Goal of the exercise: Send back the records exactly as written, with no images.

Source data:
===

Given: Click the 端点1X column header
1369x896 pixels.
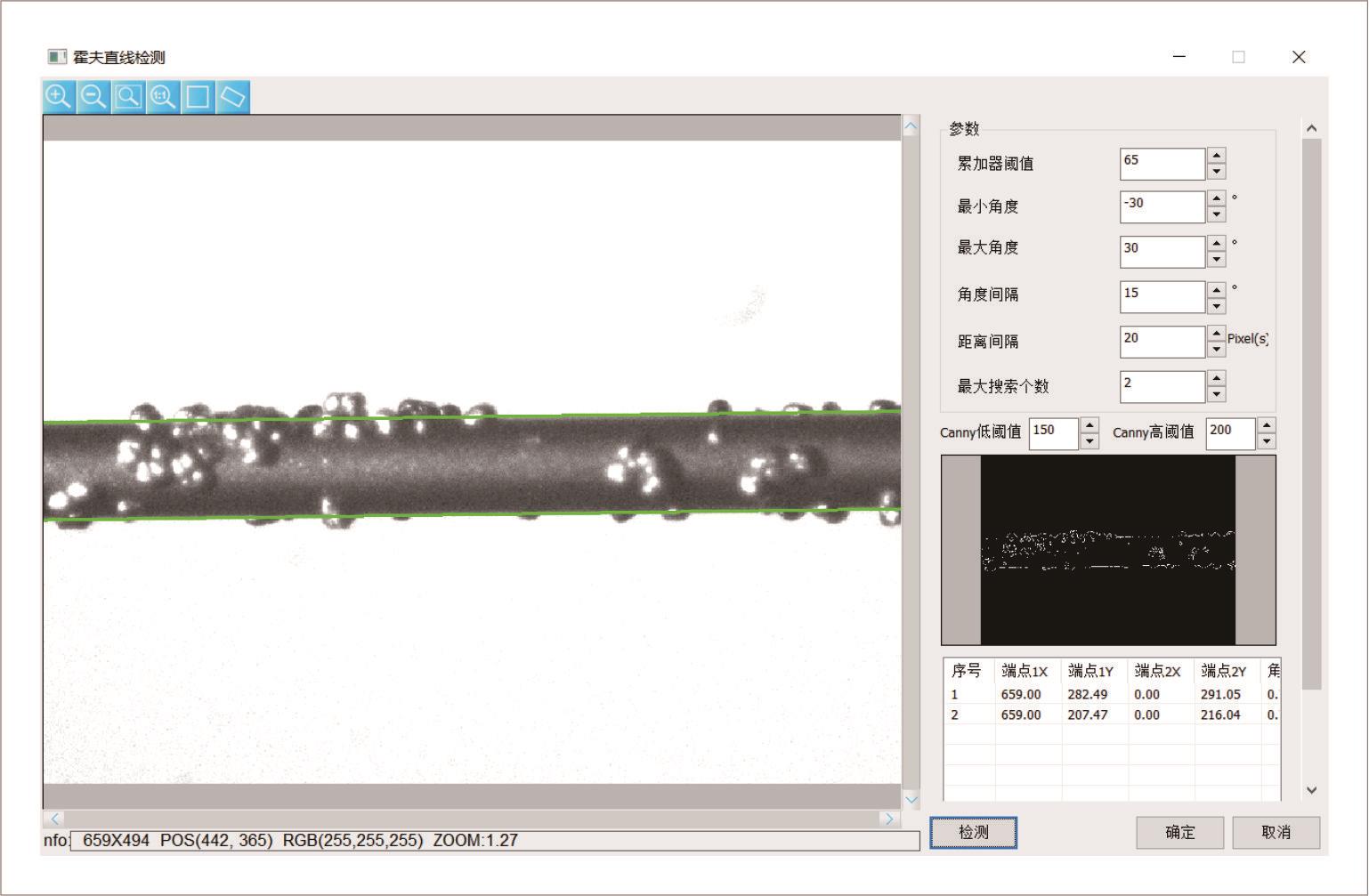Looking at the screenshot, I should (x=1025, y=671).
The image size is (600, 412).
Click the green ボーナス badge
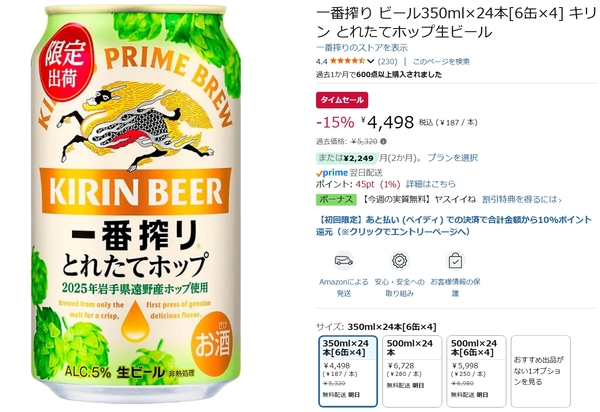click(x=336, y=200)
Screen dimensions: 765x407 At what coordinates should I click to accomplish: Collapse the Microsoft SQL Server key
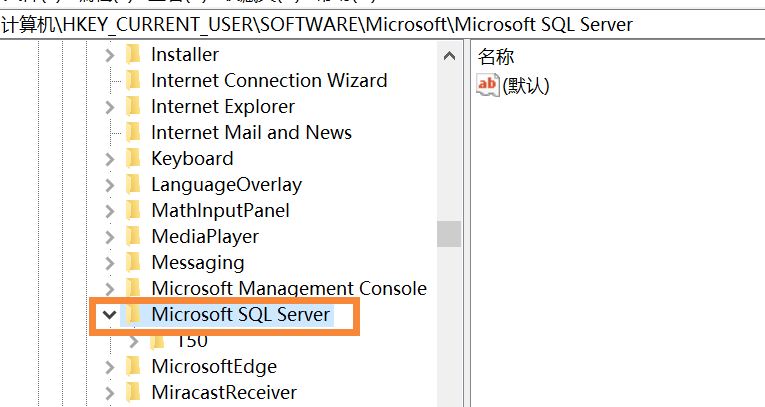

===

Reply:
Given: Click the 端点1X column header
1369x896 pixels.
Looking at the screenshot, I should (x=1025, y=671).
The image size is (600, 412).
Click the green ボーナス badge
click(x=336, y=200)
Screen dimensions: 765x407 At what coordinates should I click to accomplish: Collapse the Microsoft SQL Server key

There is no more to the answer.